IMF and Ethiopian authorities reached staff level agreement on 2nd review of the 4 year USD 3.4 billion Extended Credit Facility (ECF). Upon approval by the IMF executive board, the agreement would allow Ethiopia to have access to USD 251 million financing.
In their second visit since the approval of the 4 year ECF arrangement amounting USD 3.4 billion, the IMF staff approved the progress in regards to transition towards market-determined exchange rate citing the ease of foreign exchange requirements, and promising transactions in the fledging interbank forex market, and successful launch of interbank money market.
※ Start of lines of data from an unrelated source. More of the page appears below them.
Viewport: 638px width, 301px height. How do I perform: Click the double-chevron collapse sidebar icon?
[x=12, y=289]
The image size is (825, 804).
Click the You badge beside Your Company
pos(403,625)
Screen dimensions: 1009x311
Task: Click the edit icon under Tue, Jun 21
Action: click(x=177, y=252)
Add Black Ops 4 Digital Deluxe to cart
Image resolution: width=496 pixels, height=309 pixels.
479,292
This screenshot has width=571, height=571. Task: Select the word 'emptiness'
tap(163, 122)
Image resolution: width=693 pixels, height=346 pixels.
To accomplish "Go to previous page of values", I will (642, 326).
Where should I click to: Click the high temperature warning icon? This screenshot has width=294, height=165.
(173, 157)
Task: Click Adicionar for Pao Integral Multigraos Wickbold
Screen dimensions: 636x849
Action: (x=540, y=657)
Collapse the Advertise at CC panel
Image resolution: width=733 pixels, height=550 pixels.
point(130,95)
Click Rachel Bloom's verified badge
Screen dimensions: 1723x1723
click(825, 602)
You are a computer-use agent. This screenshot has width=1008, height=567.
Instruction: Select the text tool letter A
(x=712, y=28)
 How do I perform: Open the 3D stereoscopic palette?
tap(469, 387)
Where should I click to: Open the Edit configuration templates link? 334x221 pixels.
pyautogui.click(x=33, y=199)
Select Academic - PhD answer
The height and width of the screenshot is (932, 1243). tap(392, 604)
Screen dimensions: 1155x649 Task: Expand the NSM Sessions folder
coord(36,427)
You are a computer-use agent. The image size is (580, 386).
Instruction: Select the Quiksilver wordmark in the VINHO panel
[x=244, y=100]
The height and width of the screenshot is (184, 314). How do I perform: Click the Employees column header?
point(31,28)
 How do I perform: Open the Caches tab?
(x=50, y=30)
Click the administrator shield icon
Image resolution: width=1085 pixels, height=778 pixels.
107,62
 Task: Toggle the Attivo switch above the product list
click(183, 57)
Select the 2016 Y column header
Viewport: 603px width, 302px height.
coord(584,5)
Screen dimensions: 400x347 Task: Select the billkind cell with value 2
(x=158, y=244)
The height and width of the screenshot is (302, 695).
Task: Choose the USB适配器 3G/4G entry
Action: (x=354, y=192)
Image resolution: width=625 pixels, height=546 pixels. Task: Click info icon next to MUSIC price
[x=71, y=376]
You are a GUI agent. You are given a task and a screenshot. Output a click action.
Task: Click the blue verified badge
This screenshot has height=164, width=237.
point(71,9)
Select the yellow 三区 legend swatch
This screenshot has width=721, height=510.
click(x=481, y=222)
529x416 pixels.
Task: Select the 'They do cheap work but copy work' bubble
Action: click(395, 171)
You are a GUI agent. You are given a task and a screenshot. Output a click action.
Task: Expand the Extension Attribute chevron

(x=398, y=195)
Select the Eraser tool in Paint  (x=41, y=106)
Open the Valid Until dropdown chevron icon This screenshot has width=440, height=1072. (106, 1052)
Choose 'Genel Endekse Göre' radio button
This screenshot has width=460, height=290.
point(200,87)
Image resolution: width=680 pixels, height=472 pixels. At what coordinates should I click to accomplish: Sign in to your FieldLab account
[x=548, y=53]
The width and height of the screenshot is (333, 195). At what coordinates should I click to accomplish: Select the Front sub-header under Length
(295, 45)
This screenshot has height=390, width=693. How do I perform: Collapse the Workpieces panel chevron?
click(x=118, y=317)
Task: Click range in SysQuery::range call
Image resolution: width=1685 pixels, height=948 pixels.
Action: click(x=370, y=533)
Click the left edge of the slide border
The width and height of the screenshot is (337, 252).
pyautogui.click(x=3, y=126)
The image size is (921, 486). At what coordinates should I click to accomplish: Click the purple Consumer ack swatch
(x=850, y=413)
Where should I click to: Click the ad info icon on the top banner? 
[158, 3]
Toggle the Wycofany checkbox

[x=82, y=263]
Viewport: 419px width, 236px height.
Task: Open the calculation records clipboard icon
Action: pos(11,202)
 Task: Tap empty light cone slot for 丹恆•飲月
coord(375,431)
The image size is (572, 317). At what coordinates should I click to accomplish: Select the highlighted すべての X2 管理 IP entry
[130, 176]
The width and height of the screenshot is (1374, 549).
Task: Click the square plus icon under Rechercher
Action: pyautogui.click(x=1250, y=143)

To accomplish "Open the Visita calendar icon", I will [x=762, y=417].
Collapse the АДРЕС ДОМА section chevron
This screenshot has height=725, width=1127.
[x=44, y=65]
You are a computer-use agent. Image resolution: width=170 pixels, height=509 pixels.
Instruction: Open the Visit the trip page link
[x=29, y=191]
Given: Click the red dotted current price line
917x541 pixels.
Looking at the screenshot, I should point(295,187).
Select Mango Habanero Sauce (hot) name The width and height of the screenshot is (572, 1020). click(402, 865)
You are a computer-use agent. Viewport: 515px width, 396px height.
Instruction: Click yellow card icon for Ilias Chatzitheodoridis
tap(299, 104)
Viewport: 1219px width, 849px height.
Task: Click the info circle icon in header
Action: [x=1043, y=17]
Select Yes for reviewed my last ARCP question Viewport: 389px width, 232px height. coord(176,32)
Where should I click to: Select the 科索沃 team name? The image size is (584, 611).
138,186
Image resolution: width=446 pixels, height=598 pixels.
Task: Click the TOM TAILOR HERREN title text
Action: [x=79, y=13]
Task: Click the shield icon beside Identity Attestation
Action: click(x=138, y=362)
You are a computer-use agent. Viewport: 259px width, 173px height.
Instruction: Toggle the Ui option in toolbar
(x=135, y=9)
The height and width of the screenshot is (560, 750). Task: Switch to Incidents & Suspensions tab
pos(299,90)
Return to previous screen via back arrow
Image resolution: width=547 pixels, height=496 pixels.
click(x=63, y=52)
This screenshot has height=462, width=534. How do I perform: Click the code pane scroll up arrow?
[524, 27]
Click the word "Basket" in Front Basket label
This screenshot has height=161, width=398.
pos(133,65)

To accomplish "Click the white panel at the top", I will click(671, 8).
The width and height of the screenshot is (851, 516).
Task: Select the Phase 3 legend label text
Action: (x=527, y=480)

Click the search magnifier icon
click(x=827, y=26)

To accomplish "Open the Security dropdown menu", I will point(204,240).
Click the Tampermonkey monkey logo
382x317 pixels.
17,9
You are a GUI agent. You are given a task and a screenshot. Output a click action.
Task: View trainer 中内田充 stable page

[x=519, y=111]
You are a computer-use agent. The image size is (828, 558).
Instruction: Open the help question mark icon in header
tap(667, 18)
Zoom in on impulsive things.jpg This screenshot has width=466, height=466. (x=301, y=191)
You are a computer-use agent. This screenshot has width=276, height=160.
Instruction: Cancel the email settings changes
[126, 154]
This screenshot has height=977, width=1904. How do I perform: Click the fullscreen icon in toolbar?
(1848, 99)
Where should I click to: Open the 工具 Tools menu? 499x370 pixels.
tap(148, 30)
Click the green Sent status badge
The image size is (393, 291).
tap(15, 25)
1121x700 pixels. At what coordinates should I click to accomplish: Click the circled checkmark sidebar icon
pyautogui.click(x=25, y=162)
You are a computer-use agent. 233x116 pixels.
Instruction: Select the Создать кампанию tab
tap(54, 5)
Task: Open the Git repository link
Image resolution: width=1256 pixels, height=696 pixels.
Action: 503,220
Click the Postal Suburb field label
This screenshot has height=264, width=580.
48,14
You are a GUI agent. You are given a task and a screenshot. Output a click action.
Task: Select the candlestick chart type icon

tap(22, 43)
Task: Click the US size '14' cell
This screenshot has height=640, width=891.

The staff argued these reforms helped ease forex shortages substantially and led to a significant narrowing of the spread between the official and parallel market, hitting below 10 percent.
The IMF staff projected a positive outlook for growth and downplays concern for a continued rise in inflation following the move to float the currency and the substantial supplementary budget passed recently[1]. IMF has argued such inflationary pressures can be muted by a tight monetary policy that the authorities are expected to implement in the medium-term while transitioning to interest rate-based monetary policy.
IMF’s outlooks are overoptimistic. Its measure of current inflation is likely based on suppressed inflation reports, and as such underestimates the inflationary pressure of the move to a floating exchange rate regime. In its projections of the medium-term outlook, it also missed on the policy uncertainty, particularly tax policy uncertainty, facing investors and pushing some foreign investors to close up enterprises and move to neighboring countries with a relatively stable investment and tax policy regime. This is counter-intuitive to the transition to private sector led growth which is an overarching theme in the home grown economic reform (HGER) agenda supported by the IMF’s ECF.
[1] The House of People’s Representatives of Ethiopia, approved 582 billion birr (USD 4.7 billion) supplementary budget for 2024/25 fiscal year in November 2024. This amounts 60% of 971.2 billion birr already approved for the fiscal year in July 2024.